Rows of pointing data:
────
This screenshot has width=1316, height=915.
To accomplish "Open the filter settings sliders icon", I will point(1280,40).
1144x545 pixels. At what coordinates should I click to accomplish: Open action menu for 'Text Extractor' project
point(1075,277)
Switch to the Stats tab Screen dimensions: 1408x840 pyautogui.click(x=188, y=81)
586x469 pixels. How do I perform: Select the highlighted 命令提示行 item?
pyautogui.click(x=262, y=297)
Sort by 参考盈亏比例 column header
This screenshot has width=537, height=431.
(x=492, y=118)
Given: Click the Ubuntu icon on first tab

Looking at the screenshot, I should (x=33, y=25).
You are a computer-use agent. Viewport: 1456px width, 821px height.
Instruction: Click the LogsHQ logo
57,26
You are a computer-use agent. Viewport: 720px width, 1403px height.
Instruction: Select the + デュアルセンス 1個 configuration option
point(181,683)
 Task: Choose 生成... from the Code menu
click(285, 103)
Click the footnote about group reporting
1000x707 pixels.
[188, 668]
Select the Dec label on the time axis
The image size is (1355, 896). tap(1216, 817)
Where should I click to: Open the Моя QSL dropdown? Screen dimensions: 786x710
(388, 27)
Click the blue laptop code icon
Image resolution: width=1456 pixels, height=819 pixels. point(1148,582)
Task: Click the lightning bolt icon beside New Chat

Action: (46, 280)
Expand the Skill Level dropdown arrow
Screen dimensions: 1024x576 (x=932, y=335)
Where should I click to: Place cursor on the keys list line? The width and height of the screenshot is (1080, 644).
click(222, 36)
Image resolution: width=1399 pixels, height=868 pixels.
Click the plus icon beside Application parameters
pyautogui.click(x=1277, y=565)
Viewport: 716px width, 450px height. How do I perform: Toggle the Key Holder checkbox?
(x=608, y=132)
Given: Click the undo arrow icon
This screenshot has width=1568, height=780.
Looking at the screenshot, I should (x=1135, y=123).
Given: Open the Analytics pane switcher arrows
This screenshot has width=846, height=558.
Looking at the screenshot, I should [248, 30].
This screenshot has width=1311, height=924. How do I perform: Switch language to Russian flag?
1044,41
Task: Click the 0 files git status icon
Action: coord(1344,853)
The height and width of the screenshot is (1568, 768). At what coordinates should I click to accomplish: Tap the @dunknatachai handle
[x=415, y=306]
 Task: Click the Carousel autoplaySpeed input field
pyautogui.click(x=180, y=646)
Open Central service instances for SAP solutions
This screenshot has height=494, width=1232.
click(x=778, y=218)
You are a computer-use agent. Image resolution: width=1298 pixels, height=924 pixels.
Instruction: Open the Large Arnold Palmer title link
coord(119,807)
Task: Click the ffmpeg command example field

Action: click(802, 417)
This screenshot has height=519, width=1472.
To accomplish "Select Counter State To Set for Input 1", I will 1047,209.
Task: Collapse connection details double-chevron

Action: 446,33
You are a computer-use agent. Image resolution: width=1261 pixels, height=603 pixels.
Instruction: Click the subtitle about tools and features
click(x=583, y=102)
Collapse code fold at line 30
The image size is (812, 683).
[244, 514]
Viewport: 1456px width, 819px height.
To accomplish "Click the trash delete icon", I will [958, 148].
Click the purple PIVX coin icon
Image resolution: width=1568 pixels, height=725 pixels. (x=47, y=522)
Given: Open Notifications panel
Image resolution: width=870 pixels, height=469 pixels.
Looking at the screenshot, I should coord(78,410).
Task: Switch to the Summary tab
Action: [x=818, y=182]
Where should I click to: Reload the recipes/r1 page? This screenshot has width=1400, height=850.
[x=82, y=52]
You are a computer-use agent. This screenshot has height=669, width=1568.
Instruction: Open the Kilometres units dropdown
────
*Directions*: Rewrite the entries above with every "Instruction" changed to "Directive" and everything else left as it is.

*Task answer*:
This screenshot has width=1316, height=915.
To accomplish "Open the filter settings sliders icon", I will point(1280,40).
1144x545 pixels. At what coordinates should I click to accomplish: Open action menu for 'Text Extractor' project
point(1075,277)
Switch to the Stats tab Screen dimensions: 1408x840 pyautogui.click(x=188, y=81)
586x469 pixels. How do I perform: Select the highlighted 命令提示行 item?
pyautogui.click(x=262, y=297)
Sort by 参考盈亏比例 column header
This screenshot has width=537, height=431.
(x=492, y=118)
Given: Click the Ubuntu icon on first tab

Looking at the screenshot, I should (x=33, y=25).
You are a computer-use agent. Viewport: 1456px width, 821px height.
Directive: Click the LogsHQ logo
57,26
You are a computer-use agent. Viewport: 720px width, 1403px height.
Directive: Select the + デュアルセンス 1個 configuration option
point(181,683)
 Task: Choose 生成... from the Code menu
click(285, 103)
Click the footnote about group reporting
1000x707 pixels.
[188, 668]
Select the Dec label on the time axis
The image size is (1355, 896). tap(1216, 817)
Where should I click to: Open the Моя QSL dropdown? Screen dimensions: 786x710
(388, 27)
Click the blue laptop code icon
Image resolution: width=1456 pixels, height=819 pixels. point(1148,582)
Task: Click the lightning bolt icon beside New Chat

Action: (46, 280)
Expand the Skill Level dropdown arrow
Screen dimensions: 1024x576 (x=932, y=335)
Where should I click to: Place cursor on the keys list line? The width and height of the screenshot is (1080, 644).
click(222, 36)
Image resolution: width=1399 pixels, height=868 pixels.
Click the plus icon beside Application parameters
pyautogui.click(x=1277, y=565)
Viewport: 716px width, 450px height. How do I perform: Toggle the Key Holder checkbox?
(x=608, y=132)
Given: Click the undo arrow icon
This screenshot has width=1568, height=780.
Looking at the screenshot, I should (x=1135, y=123).
Given: Open the Analytics pane switcher arrows
This screenshot has width=846, height=558.
Looking at the screenshot, I should [248, 30].
This screenshot has width=1311, height=924. How do I perform: Switch language to Russian flag?
1044,41
Task: Click the 0 files git status icon
Action: coord(1344,853)
The height and width of the screenshot is (1568, 768). At what coordinates should I click to accomplish: Tap the @dunknatachai handle
[x=415, y=306]
 Task: Click the Carousel autoplaySpeed input field
pyautogui.click(x=180, y=646)
Open Central service instances for SAP solutions
This screenshot has height=494, width=1232.
click(x=778, y=218)
You are a computer-use agent. Image resolution: width=1298 pixels, height=924 pixels.
Directive: Open the Large Arnold Palmer title link
coord(119,807)
Task: Click the ffmpeg command example field

Action: click(802, 417)
This screenshot has height=519, width=1472.
To accomplish "Select Counter State To Set for Input 1", I will 1047,209.
Task: Collapse connection details double-chevron

Action: 446,33
You are a computer-use agent. Image resolution: width=1261 pixels, height=603 pixels.
Directive: Click the subtitle about tools and features
click(x=583, y=102)
Collapse code fold at line 30
The image size is (812, 683).
[244, 514]
Viewport: 1456px width, 819px height.
To accomplish "Click the trash delete icon", I will [958, 148].
Click the purple PIVX coin icon
Image resolution: width=1568 pixels, height=725 pixels. (x=47, y=522)
Given: Open Notifications panel
Image resolution: width=870 pixels, height=469 pixels.
Looking at the screenshot, I should coord(78,410).
Task: Switch to the Summary tab
Action: [x=818, y=182]
Where should I click to: Reload the recipes/r1 page? This screenshot has width=1400, height=850.
[x=82, y=52]
You are a computer-use agent. This screenshot has height=669, width=1568.
Directive: Open the Kilometres units dropdown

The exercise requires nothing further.